### Work required
Copy out every item below word for word, without changing anything.

### The input
* * * * *
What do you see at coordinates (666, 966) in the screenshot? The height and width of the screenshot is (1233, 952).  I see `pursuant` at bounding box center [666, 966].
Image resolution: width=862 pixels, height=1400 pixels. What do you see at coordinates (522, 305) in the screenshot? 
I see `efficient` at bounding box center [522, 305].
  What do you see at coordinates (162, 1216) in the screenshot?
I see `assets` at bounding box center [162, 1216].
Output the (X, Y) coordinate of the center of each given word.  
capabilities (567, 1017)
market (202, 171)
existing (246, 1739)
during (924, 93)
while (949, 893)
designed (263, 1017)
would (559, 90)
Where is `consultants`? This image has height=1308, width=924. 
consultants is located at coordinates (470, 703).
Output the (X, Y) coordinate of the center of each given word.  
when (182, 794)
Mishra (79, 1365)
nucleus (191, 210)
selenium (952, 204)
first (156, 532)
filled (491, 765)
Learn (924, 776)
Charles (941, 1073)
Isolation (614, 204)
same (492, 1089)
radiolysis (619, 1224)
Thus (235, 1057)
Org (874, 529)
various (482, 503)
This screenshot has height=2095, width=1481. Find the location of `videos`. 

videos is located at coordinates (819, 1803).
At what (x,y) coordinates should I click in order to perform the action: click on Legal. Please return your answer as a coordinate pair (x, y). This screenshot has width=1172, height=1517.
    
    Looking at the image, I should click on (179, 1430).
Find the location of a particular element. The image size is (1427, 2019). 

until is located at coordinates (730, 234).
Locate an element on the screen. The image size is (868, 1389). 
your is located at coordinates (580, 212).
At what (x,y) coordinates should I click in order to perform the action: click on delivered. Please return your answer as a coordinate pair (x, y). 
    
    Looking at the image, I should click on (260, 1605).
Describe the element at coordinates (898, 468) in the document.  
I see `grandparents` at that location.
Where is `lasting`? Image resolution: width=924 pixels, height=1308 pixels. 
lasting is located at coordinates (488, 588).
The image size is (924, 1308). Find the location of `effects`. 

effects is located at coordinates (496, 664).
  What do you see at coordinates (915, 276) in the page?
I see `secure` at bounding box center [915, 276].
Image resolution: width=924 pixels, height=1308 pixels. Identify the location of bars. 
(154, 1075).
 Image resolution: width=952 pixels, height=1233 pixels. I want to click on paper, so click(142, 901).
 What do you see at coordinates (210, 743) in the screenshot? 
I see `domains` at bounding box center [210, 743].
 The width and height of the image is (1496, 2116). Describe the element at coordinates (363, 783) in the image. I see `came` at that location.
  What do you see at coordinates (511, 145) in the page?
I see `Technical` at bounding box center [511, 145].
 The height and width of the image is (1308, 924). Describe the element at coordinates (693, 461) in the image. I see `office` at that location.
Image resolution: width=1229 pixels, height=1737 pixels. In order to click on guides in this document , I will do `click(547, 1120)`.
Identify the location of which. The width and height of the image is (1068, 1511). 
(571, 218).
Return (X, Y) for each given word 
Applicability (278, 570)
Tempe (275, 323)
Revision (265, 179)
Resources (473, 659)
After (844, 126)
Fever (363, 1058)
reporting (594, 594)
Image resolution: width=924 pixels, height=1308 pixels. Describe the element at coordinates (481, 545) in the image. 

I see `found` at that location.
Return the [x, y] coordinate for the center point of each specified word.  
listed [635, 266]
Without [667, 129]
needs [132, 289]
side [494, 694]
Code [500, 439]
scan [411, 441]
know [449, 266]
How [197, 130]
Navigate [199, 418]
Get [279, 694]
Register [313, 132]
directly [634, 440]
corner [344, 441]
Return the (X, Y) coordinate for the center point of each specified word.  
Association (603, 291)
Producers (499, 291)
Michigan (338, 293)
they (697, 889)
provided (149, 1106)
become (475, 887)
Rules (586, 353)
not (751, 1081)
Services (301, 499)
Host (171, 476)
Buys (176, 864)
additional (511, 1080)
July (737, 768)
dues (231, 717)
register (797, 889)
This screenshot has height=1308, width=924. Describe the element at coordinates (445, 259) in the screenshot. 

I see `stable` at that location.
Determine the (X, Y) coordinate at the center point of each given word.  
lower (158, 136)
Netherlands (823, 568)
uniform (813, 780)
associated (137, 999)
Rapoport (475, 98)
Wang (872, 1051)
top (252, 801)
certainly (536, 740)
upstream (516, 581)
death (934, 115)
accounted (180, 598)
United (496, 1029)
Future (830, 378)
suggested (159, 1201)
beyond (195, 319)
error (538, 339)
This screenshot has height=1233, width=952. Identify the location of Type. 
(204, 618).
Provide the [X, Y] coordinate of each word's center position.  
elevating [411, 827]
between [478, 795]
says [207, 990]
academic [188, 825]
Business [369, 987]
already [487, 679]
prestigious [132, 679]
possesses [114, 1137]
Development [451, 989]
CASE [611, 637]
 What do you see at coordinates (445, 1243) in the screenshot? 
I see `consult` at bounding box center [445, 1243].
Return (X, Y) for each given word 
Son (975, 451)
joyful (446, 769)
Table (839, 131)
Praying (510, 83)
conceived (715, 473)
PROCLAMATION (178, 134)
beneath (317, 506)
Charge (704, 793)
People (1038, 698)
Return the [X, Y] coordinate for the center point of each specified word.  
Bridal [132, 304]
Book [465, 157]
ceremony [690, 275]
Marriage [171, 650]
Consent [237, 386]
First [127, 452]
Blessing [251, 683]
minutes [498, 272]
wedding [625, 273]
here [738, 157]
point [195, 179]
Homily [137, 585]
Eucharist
* * * * *
### Answer below
What do you see at coordinates (666, 966) in the screenshot? The height and width of the screenshot is (1233, 952).  I see `pursuant` at bounding box center [666, 966].
Image resolution: width=862 pixels, height=1400 pixels. What do you see at coordinates (522, 305) in the screenshot? 
I see `efficient` at bounding box center [522, 305].
  What do you see at coordinates (162, 1216) in the screenshot?
I see `assets` at bounding box center [162, 1216].
Output the (X, Y) coordinate of the center of each given word.  
capabilities (567, 1017)
market (202, 171)
existing (246, 1739)
during (924, 93)
while (949, 893)
designed (263, 1017)
would (559, 90)
Where is `consultants`? This image has height=1308, width=924. 
consultants is located at coordinates (470, 703).
Output the (X, Y) coordinate of the center of each given word.  
when (182, 794)
Mishra (79, 1365)
nucleus (191, 210)
selenium (952, 204)
first (156, 532)
filled (491, 765)
Learn (924, 776)
Charles (941, 1073)
Isolation (614, 204)
same (492, 1089)
radiolysis (619, 1224)
Thus (235, 1057)
Org (874, 529)
various (482, 503)
This screenshot has height=2095, width=1481. Find the location of `videos`. 

videos is located at coordinates (819, 1803).
At what (x,y) coordinates should I click in order to perform the action: click on Legal. Please return your answer as a coordinate pair (x, y). This screenshot has width=1172, height=1517.
    
    Looking at the image, I should click on (179, 1430).
Find the location of a particular element. The image size is (1427, 2019). 

until is located at coordinates (730, 234).
Locate an element on the screen. The image size is (868, 1389). 
your is located at coordinates (580, 212).
At what (x,y) coordinates should I click in order to perform the action: click on delivered. Please return your answer as a coordinate pair (x, y). 
    
    Looking at the image, I should click on (260, 1605).
Describe the element at coordinates (898, 468) in the document.  
I see `grandparents` at that location.
Where is `lasting`? Image resolution: width=924 pixels, height=1308 pixels. 
lasting is located at coordinates (488, 588).
The image size is (924, 1308). Find the location of `effects`. 

effects is located at coordinates (496, 664).
  What do you see at coordinates (915, 276) in the page?
I see `secure` at bounding box center [915, 276].
Image resolution: width=924 pixels, height=1308 pixels. Identify the location of bars. 
(154, 1075).
 Image resolution: width=952 pixels, height=1233 pixels. I want to click on paper, so click(142, 901).
 What do you see at coordinates (210, 743) in the screenshot? 
I see `domains` at bounding box center [210, 743].
 The width and height of the image is (1496, 2116). Describe the element at coordinates (363, 783) in the image. I see `came` at that location.
  What do you see at coordinates (511, 145) in the page?
I see `Technical` at bounding box center [511, 145].
 The height and width of the image is (1308, 924). Describe the element at coordinates (693, 461) in the image. I see `office` at that location.
Image resolution: width=1229 pixels, height=1737 pixels. In order to click on guides in this document , I will do `click(547, 1120)`.
Identify the location of which. The width and height of the image is (1068, 1511). 
(571, 218).
Return (X, Y) for each given word 
Applicability (278, 570)
Tempe (275, 323)
Revision (265, 179)
Resources (473, 659)
After (844, 126)
Fever (363, 1058)
reporting (594, 594)
Image resolution: width=924 pixels, height=1308 pixels. Describe the element at coordinates (481, 545) in the image. 

I see `found` at that location.
Return the [x, y] coordinate for the center point of each specified word.  
listed [635, 266]
Without [667, 129]
needs [132, 289]
side [494, 694]
Code [500, 439]
scan [411, 441]
know [449, 266]
How [197, 130]
Navigate [199, 418]
Get [279, 694]
Register [313, 132]
directly [634, 440]
corner [344, 441]
Return the (X, Y) coordinate for the center point of each specified word.  
Association (603, 291)
Producers (499, 291)
Michigan (338, 293)
they (697, 889)
provided (149, 1106)
become (475, 887)
Rules (586, 353)
not (751, 1081)
Services (301, 499)
Host (171, 476)
Buys (176, 864)
additional (511, 1080)
July (737, 768)
dues (231, 717)
register (797, 889)
This screenshot has height=1308, width=924. Describe the element at coordinates (445, 259) in the screenshot. 

I see `stable` at that location.
Determine the (X, Y) coordinate at the center point of each given word.  
lower (158, 136)
Netherlands (823, 568)
uniform (813, 780)
associated (137, 999)
Rapoport (475, 98)
Wang (872, 1051)
top (252, 801)
certainly (536, 740)
upstream (516, 581)
death (934, 115)
accounted (180, 598)
United (496, 1029)
Future (830, 378)
suggested (159, 1201)
beyond (195, 319)
error (538, 339)
This screenshot has height=1233, width=952. Identify the location of Type. 
(204, 618).
Provide the [X, Y] coordinate of each word's center position.  
elevating [411, 827]
between [478, 795]
says [207, 990]
academic [188, 825]
Business [369, 987]
already [487, 679]
prestigious [132, 679]
possesses [114, 1137]
Development [451, 989]
CASE [611, 637]
 What do you see at coordinates (445, 1243) in the screenshot? 
I see `consult` at bounding box center [445, 1243].
Return (X, Y) for each given word 
Son (975, 451)
joyful (446, 769)
Table (839, 131)
Praying (510, 83)
conceived (715, 473)
PROCLAMATION (178, 134)
beneath (317, 506)
Charge (704, 793)
People (1038, 698)
Return the [X, Y] coordinate for the center point of each specified word.  
Bridal [132, 304]
Book [465, 157]
ceremony [690, 275]
Marriage [171, 650]
Consent [237, 386]
First [127, 452]
Blessing [251, 683]
minutes [498, 272]
wedding [625, 273]
here [738, 157]
point [195, 179]
Homily [137, 585]
Eucharist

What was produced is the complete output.